The decision to bring down SaaS servers as a precautionary measure while the company evaluated the full nature of the ransomware attacks is one that many security researchers laud as a responsible maneuver, even if inconvenient for a segment of customers and partners.
“In retrospect the attack may have prioritized on-premises hardware, but in the thick of the emergency with damage reports still rolling in, I would have taken the SaaS servers offline, too,” said Hitesh Sheth, president and CEO of Vectra. “We’re paying a stiff price for complacent overreliance on endpoint defense. Let’s not second-guess a decisive move to protect Kaseya customers that was the opposite of complacency.”
A patch for on-premises customers of the Kaseya VSA product that was the source of a widespread ransomware attack last Friday is now expected 24 hours (or less) from the restoration of SaaS services.
“We are focused on shrinking this timeframe to the minimal possible – but if there are any issues found during the spin-up of SaaS, we want to fix them before bringing our on-premises customers up,” the company said.
A decision to take down SaaS servers, even temporarily, can be disruptive for the customer community. Kaseya did not provide specifics on the communications with partners and customers about that decision, though it did note plans to provide what it described as a “customer-ready statement” for partners to distribute after the SaaS servers were restored.
“Kaseya taking their SaaS VSA servers offline was a prudent choice,” said Rick Holland, vice president strategy and CISO at Digital Shadows. Holland said there’s a natural “fog of war” in the early stages of incident response when the security team does not have a full picture of the intrusion.
“It’s better to be safe than sorry, and at the time, the risks of a potentially broader intrusion must have outweighed the implications of taking the service offline for a few days,” Holland added.
Oliver Tavakoli, chief technology officer at Vectra, said Kaseya appears to have followed a coherent incident response plan to get the overall VSA infrastructure back up and running. The cascade of updates makes sense, with software updates flowing from Kaseya SaaS to on-prem VSA servers to agents, which are then pushed to affected MSPs’ customers.
“Once a hardened version of the SaaS service is up and running, the on-prem VSA servers will be provided with additional protections (24×7 SOC coverage and a CDN-delivered WAF),” Tavakoli said. “Then the process of opening up uncompromised VSA servers to patches from Kaseya’s SaaS begins, while compromised VSA servers will need to be re-installed and subscriber data must be restored from backups before the patches can flow.”

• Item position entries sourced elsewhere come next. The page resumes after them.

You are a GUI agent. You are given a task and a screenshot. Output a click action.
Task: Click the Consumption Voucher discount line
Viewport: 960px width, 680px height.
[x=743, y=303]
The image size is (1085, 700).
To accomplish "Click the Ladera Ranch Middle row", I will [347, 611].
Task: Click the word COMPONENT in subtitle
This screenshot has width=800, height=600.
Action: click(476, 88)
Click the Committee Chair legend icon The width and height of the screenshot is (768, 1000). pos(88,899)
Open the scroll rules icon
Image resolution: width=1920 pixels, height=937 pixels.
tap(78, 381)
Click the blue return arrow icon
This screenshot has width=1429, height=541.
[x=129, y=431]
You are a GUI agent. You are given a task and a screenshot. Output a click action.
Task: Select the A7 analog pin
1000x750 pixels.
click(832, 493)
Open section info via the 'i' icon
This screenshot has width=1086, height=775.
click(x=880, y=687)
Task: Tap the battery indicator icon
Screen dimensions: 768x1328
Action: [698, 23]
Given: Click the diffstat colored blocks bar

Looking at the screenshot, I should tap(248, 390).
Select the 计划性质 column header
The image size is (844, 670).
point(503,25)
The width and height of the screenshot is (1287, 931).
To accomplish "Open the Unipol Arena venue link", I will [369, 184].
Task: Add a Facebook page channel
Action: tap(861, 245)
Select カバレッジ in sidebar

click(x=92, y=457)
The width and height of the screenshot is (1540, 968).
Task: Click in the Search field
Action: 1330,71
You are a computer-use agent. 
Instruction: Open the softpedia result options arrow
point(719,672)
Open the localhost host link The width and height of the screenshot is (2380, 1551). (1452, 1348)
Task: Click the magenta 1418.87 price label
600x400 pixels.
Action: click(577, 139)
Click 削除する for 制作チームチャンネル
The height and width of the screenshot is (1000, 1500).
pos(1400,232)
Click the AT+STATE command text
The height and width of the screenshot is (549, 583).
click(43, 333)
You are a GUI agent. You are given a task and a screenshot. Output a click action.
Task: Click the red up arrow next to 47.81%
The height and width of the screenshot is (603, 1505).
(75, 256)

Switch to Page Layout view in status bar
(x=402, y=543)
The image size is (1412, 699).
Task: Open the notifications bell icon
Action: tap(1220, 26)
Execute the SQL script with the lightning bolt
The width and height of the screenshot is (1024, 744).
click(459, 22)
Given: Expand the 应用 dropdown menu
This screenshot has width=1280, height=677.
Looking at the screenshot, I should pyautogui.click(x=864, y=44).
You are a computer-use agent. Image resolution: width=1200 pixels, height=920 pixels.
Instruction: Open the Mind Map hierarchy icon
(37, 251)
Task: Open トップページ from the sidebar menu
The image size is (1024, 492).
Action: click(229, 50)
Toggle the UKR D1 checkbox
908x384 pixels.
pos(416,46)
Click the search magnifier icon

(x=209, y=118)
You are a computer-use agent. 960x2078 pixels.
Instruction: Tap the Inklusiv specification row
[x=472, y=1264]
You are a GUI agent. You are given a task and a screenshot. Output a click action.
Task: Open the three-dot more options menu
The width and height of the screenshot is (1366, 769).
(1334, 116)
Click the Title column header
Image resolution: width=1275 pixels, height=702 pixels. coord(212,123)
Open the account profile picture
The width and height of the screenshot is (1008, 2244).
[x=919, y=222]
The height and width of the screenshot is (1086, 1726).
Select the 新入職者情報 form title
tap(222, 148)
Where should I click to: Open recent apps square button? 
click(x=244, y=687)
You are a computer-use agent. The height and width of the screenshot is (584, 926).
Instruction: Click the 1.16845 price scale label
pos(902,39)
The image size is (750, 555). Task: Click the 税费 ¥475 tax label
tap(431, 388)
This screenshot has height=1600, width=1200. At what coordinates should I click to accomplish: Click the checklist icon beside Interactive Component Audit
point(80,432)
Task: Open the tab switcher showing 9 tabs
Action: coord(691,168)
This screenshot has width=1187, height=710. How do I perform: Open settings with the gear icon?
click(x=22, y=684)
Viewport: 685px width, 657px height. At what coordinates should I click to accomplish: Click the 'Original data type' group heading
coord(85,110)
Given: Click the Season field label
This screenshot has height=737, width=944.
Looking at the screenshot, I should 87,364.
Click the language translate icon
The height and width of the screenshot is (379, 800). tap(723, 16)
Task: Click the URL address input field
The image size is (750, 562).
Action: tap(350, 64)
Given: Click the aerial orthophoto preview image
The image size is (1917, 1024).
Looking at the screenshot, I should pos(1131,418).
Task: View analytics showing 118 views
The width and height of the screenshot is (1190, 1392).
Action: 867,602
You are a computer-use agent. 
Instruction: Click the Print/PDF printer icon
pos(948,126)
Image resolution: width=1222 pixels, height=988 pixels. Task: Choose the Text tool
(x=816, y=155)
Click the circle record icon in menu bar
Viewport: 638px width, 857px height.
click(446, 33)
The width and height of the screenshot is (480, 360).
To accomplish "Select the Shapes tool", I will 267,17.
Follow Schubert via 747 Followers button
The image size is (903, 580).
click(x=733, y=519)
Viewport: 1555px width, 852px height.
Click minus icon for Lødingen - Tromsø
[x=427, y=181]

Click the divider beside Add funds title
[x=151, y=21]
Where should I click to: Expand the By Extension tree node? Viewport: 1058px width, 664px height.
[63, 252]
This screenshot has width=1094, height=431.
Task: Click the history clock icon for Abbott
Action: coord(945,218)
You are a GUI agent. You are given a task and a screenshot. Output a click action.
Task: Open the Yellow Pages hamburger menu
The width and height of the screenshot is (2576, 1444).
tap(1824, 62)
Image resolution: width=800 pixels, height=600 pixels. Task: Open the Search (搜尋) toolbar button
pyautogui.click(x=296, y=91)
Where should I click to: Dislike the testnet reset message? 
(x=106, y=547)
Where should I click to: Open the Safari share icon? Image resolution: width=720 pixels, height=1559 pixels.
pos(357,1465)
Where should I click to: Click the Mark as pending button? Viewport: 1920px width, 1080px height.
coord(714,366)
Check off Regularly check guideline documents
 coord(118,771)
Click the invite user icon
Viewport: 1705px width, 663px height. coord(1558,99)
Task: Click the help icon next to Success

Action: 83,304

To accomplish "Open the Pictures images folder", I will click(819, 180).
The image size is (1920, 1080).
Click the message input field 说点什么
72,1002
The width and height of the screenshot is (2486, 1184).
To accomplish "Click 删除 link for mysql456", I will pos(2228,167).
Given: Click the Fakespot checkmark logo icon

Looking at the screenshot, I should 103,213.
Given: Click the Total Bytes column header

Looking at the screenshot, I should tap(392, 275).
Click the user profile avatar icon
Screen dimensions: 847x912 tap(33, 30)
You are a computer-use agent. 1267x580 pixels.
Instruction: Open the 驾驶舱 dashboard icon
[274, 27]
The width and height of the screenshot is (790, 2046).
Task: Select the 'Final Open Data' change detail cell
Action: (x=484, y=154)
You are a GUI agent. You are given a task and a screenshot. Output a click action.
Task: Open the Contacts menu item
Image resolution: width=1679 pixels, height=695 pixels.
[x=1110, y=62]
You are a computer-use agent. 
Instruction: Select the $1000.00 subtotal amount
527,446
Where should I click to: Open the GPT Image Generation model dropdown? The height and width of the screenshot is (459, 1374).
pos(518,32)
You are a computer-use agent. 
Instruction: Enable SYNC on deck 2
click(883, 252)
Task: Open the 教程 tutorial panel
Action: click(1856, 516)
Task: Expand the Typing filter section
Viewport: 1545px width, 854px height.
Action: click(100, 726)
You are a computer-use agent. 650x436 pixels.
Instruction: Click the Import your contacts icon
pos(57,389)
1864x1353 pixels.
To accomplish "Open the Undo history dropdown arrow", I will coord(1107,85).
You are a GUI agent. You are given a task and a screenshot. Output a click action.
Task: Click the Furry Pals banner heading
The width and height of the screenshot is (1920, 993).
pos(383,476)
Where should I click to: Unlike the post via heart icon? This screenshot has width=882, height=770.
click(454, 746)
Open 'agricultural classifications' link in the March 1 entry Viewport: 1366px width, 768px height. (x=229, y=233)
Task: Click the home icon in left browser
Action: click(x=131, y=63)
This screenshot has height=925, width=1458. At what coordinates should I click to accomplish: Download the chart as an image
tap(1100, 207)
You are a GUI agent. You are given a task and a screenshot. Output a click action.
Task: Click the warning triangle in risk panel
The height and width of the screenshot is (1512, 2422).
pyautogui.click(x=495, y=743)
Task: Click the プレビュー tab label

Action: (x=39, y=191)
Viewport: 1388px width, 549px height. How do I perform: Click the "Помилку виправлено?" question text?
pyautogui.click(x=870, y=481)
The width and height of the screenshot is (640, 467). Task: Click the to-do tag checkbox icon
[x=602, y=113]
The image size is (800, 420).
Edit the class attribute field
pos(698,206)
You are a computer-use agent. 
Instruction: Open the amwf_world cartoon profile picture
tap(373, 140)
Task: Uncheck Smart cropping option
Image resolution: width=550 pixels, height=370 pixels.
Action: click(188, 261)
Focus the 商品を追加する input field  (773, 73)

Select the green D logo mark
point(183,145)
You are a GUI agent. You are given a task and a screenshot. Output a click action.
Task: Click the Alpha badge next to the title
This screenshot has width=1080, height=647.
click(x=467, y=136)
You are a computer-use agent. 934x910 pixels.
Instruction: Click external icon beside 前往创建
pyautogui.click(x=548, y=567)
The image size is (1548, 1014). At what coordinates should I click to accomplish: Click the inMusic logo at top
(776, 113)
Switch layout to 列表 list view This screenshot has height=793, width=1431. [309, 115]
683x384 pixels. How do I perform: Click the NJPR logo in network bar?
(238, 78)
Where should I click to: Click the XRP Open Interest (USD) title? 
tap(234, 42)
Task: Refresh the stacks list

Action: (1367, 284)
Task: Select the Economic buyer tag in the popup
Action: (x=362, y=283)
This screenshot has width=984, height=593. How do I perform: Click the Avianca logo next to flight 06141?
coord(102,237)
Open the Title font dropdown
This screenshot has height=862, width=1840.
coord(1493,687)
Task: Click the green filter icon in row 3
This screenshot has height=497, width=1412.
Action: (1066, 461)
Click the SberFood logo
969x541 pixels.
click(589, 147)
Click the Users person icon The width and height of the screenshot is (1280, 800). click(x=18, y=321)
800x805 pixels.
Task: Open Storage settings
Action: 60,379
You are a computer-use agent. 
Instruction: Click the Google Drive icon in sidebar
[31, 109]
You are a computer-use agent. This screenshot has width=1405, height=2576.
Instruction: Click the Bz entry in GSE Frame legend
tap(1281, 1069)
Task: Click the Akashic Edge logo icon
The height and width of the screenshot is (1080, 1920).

Separate to the Kaseya attack, tech distributor Synnex Corp. confirmed Tuesday evening “a few instances where outside actors have attempted to gain access, through SYNNEX, to customer applications within the Microsoft cloud environment.” The company said the actions could potentially be in connection with the recent cybersecurity attacks of managed service providers, or MSPs, though the company is quick to note it does not utilize Kaseya products.